#### Required work
Please repeat, from the entries that follow, the lines from the one containing "Task: Click the Microsoft" through the one containing "Click the pattern.sub" exactly, adding nothing.

(Data for this exercise)

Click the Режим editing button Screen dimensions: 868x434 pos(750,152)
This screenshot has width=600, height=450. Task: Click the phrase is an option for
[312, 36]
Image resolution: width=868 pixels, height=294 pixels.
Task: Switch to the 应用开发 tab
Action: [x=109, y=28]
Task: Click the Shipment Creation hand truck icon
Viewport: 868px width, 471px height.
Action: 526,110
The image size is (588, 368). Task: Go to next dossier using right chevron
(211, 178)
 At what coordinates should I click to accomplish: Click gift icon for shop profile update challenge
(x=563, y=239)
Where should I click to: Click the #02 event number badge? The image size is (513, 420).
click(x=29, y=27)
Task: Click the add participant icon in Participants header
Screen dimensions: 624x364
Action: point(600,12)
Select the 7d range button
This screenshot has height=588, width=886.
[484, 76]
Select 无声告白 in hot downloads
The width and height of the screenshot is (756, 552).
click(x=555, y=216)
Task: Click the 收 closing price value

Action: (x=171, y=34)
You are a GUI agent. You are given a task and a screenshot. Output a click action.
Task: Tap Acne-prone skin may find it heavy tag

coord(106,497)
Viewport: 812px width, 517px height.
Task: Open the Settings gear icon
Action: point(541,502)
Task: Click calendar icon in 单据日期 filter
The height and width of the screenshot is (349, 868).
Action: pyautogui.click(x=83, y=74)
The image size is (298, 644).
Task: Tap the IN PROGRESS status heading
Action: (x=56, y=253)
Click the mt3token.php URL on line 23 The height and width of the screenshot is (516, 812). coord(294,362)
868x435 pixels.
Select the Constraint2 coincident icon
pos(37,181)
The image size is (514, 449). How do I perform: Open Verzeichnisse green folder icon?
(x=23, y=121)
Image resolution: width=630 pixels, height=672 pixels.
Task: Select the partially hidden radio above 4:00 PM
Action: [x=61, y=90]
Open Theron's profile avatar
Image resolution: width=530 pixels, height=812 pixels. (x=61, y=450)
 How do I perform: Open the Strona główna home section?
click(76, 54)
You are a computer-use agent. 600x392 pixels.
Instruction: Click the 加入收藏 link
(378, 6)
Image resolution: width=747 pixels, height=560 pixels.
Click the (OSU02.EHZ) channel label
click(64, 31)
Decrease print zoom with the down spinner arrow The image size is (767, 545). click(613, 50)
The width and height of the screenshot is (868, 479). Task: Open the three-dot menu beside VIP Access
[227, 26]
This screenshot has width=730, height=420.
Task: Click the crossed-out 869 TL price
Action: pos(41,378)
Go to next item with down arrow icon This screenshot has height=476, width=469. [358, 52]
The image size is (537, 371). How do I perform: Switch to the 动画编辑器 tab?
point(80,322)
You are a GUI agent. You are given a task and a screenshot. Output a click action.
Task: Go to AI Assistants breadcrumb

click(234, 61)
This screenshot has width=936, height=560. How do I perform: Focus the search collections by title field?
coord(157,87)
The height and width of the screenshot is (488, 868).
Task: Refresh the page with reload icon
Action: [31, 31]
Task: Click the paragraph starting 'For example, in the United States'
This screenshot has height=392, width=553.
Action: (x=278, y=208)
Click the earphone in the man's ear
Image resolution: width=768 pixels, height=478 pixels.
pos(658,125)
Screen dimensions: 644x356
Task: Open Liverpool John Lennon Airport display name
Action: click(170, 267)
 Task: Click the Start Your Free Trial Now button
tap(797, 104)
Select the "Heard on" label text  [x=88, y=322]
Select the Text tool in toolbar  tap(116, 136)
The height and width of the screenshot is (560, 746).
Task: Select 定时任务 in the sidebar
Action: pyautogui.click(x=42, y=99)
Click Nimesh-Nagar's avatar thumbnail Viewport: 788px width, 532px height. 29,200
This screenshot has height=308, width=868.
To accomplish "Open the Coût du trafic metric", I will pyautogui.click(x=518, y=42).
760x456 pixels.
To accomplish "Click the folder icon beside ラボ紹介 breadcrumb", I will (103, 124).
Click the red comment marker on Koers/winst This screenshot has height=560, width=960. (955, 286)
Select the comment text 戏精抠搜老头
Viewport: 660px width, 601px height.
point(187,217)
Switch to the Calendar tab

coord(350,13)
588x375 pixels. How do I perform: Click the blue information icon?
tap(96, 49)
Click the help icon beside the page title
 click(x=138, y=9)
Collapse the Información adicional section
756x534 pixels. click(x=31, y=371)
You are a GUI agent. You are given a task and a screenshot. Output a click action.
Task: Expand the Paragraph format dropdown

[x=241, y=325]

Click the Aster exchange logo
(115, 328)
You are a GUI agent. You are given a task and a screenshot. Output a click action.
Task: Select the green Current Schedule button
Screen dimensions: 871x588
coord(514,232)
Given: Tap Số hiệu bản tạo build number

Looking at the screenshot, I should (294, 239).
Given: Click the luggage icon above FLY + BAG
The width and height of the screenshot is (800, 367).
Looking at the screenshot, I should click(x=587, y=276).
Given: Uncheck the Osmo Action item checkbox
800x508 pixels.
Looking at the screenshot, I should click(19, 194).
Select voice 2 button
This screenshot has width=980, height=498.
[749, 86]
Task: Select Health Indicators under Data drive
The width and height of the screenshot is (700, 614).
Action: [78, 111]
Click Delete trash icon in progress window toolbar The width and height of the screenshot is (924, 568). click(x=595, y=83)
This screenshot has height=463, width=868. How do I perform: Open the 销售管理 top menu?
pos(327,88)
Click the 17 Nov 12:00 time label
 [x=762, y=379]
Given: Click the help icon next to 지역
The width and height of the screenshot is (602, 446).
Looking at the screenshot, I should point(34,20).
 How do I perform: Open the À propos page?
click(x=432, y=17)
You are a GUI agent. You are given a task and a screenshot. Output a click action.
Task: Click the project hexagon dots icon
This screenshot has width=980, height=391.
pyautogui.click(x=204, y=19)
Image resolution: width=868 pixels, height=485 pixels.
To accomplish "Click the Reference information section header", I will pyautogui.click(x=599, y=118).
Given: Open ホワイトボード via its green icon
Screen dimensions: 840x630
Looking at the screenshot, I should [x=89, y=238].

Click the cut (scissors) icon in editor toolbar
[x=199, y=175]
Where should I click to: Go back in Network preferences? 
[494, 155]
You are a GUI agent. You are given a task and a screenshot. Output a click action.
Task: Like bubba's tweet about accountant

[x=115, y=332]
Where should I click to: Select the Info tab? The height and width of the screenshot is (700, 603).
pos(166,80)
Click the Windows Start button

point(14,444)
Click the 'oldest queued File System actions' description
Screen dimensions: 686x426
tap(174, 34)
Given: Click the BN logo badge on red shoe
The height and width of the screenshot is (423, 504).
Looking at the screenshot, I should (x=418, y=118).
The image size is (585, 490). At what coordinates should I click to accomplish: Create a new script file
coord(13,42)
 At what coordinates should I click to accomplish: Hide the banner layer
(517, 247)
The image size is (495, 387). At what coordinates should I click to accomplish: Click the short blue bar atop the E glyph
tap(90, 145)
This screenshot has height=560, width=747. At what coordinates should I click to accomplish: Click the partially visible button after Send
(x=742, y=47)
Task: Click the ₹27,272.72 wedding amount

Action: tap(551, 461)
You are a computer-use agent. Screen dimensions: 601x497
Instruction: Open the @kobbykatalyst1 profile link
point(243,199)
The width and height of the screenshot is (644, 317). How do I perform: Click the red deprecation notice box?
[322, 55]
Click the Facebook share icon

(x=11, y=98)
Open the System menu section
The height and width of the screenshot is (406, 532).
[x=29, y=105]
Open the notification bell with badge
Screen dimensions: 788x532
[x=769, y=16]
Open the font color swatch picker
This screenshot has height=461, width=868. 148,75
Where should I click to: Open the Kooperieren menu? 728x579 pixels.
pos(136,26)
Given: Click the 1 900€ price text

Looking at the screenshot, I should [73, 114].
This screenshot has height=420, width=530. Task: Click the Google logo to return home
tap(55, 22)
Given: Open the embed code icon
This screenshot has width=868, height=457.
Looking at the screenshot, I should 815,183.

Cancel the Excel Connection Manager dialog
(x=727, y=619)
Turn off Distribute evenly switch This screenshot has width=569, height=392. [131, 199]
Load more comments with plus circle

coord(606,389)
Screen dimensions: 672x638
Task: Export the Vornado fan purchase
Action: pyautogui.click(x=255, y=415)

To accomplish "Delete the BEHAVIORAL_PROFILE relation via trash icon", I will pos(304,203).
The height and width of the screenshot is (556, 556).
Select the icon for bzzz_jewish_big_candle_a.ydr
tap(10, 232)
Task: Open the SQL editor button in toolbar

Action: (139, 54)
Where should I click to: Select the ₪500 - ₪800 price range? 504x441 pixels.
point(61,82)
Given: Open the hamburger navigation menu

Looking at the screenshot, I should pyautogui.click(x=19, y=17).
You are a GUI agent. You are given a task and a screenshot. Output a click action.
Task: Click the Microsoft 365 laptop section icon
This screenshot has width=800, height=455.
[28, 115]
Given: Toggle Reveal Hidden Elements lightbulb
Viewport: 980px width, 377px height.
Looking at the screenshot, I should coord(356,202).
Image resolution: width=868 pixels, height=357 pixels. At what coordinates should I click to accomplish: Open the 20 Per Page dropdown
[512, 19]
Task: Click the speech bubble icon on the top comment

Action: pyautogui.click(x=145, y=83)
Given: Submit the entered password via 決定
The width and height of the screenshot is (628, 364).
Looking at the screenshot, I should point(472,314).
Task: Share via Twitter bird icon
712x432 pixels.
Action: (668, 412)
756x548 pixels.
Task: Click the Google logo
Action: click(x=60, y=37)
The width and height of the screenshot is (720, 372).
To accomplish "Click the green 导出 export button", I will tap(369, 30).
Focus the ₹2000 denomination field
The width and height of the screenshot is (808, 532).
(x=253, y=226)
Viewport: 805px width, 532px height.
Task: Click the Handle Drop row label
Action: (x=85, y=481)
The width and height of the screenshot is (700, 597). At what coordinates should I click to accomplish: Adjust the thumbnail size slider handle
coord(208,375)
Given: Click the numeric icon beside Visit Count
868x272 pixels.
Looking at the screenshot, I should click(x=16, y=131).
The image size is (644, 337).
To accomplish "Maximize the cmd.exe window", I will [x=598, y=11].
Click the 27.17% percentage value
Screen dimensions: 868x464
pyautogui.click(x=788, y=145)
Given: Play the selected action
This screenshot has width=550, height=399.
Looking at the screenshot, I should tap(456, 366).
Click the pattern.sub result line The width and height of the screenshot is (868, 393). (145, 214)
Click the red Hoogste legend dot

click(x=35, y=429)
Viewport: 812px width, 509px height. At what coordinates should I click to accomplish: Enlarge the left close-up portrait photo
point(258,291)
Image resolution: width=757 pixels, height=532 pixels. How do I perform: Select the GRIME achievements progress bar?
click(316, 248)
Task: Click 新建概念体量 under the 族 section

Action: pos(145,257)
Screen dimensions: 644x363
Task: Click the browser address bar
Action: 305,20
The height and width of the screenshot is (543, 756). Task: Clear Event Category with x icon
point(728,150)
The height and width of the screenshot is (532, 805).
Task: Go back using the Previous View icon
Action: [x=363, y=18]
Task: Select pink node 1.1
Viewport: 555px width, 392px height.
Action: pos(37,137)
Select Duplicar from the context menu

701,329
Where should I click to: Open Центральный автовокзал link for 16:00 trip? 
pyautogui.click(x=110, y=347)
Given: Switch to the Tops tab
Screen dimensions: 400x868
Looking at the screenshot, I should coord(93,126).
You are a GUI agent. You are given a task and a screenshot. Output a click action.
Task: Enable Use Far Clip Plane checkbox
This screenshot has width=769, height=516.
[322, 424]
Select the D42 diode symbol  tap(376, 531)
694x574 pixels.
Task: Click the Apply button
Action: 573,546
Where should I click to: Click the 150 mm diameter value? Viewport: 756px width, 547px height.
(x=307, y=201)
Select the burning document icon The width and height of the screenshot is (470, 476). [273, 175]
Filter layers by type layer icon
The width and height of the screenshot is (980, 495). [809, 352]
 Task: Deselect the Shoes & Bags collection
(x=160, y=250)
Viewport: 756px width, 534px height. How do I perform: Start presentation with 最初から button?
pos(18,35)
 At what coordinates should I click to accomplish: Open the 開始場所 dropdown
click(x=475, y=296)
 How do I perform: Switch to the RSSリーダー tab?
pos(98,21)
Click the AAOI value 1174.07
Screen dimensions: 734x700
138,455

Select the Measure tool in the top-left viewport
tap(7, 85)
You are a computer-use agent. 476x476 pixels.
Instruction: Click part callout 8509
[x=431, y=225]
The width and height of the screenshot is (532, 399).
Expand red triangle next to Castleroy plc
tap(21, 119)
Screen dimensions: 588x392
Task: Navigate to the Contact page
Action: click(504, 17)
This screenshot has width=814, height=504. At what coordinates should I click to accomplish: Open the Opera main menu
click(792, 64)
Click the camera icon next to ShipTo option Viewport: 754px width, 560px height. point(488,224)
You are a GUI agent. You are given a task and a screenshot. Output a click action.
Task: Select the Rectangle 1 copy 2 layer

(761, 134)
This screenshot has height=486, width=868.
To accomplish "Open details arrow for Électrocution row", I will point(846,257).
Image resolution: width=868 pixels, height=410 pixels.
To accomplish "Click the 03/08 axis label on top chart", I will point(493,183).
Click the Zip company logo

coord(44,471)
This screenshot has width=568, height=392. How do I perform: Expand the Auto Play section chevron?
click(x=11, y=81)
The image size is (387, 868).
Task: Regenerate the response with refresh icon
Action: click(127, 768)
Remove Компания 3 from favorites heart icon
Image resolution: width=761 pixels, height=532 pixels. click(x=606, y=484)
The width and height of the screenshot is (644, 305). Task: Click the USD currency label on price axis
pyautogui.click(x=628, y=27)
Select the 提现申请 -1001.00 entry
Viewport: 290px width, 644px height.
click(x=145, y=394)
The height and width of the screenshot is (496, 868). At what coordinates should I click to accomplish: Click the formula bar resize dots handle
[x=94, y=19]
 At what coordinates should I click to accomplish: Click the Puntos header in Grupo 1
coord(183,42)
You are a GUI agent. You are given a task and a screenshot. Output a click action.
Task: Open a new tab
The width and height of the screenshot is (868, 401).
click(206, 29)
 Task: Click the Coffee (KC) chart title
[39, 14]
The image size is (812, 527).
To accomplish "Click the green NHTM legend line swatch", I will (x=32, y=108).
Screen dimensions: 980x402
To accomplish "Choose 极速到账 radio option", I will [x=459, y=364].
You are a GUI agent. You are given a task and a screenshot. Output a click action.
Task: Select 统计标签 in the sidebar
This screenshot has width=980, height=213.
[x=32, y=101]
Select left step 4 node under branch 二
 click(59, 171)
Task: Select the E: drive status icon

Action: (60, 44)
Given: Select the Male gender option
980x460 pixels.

(End Data for this exercise)

#### Answer to the problem
Task: Click the Microsoft 365 laptop section icon
This screenshot has width=800, height=455.
[28, 115]
Given: Toggle Reveal Hidden Elements lightbulb
Viewport: 980px width, 377px height.
Looking at the screenshot, I should coord(356,202).
Image resolution: width=868 pixels, height=357 pixels. At what coordinates should I click to accomplish: Open the 20 Per Page dropdown
[512, 19]
Task: Click the speech bubble icon on the top comment

Action: pyautogui.click(x=145, y=83)
Given: Submit the entered password via 決定
The width and height of the screenshot is (628, 364).
Looking at the screenshot, I should point(472,314).
Task: Share via Twitter bird icon
712x432 pixels.
Action: (668, 412)
756x548 pixels.
Task: Click the Google logo
Action: click(x=60, y=37)
The width and height of the screenshot is (720, 372).
To accomplish "Click the green 导出 export button", I will tap(369, 30).
Focus the ₹2000 denomination field
The width and height of the screenshot is (808, 532).
(x=253, y=226)
Viewport: 805px width, 532px height.
Task: Click the Handle Drop row label
Action: (x=85, y=481)
The width and height of the screenshot is (700, 597). At what coordinates should I click to accomplish: Adjust the thumbnail size slider handle
coord(208,375)
Given: Click the numeric icon beside Visit Count
868x272 pixels.
Looking at the screenshot, I should click(x=16, y=131).
The image size is (644, 337).
To accomplish "Maximize the cmd.exe window", I will [x=598, y=11].
Click the 27.17% percentage value
Screen dimensions: 868x464
pyautogui.click(x=788, y=145)
Given: Play the selected action
This screenshot has width=550, height=399.
Looking at the screenshot, I should tap(456, 366).
Click the pattern.sub result line The width and height of the screenshot is (868, 393). (145, 214)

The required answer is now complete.